### Dataset excerpts

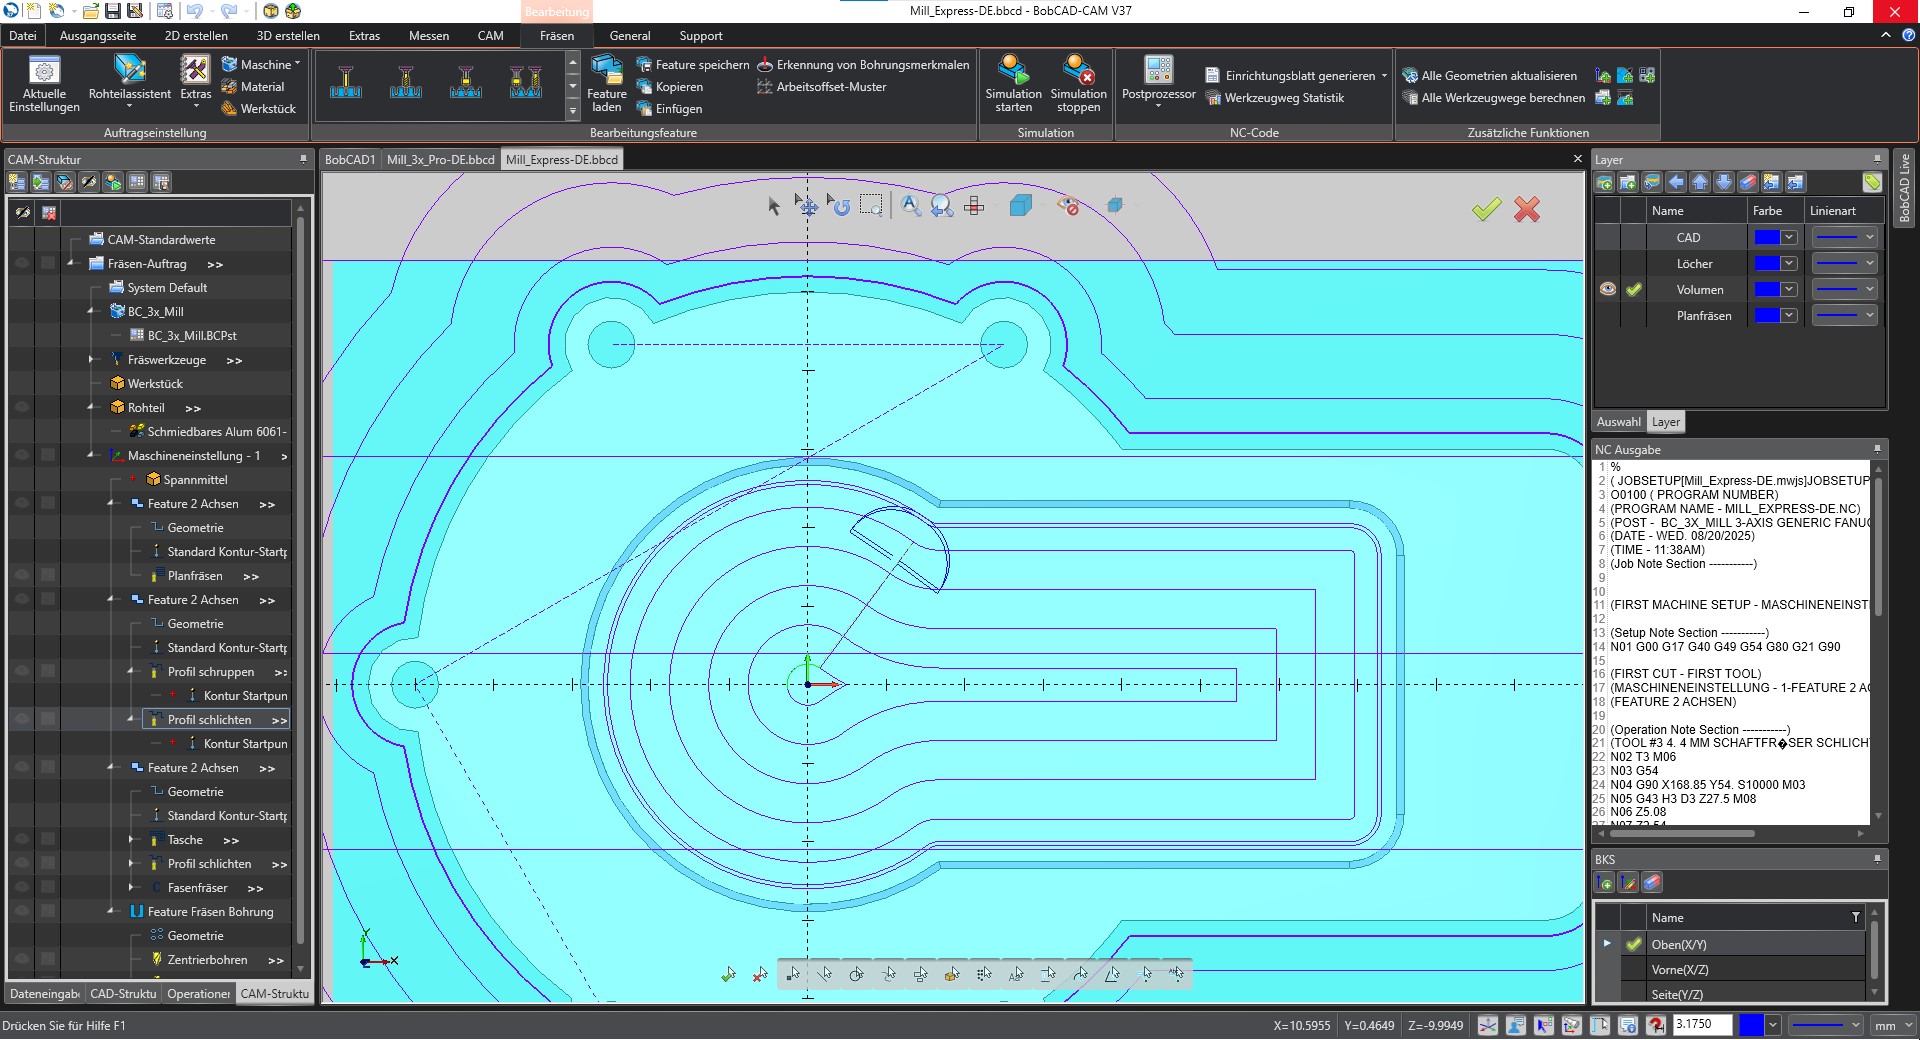Open the CAM ribbon tab
Screen dimensions: 1920x1040
[x=490, y=36]
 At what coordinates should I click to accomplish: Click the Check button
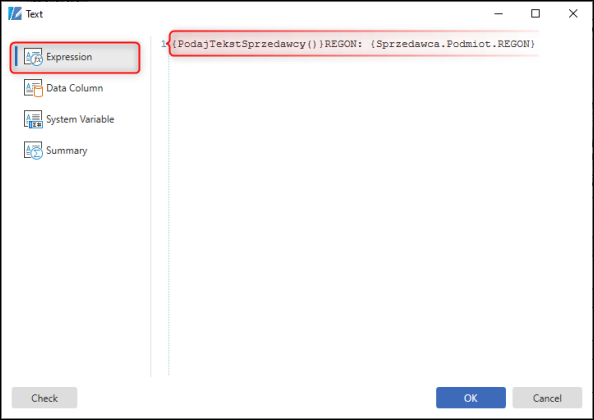click(x=44, y=398)
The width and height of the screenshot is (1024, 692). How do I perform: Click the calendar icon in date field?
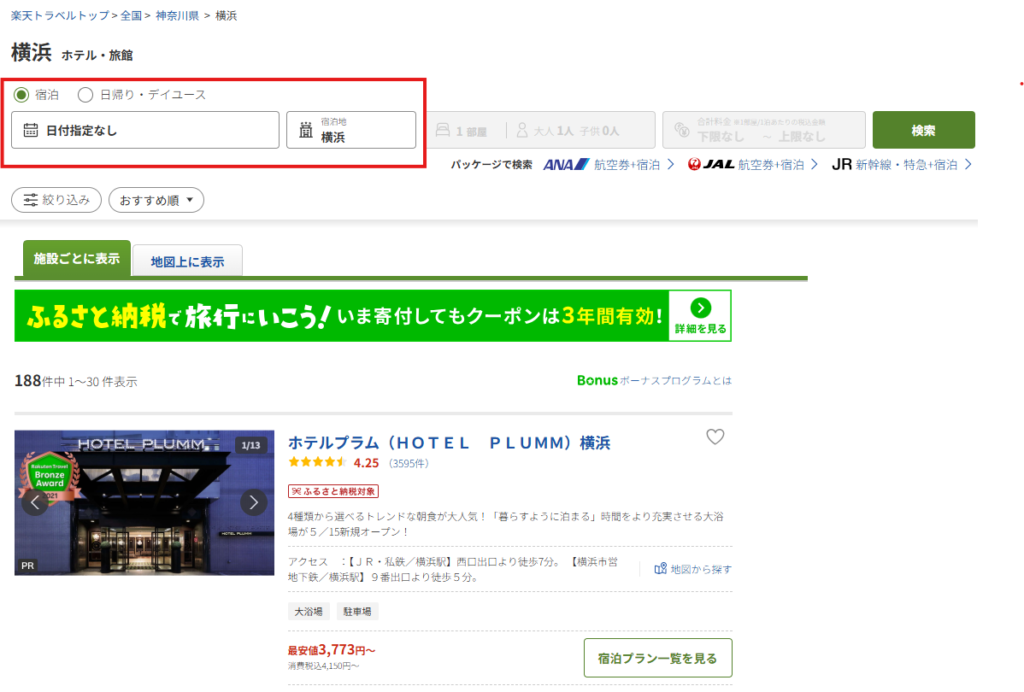pyautogui.click(x=31, y=130)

######

> Your goal
Only the lines from the line holding "At what coordinates" through the last line above belong in the answer, repeated exactly; the pictures do not.

> Exercise solution
 At what coordinates should I click to accomplish: Click the Check button
click(x=44, y=398)
The width and height of the screenshot is (1024, 692). How do I perform: Click the calendar icon in date field?
pyautogui.click(x=31, y=130)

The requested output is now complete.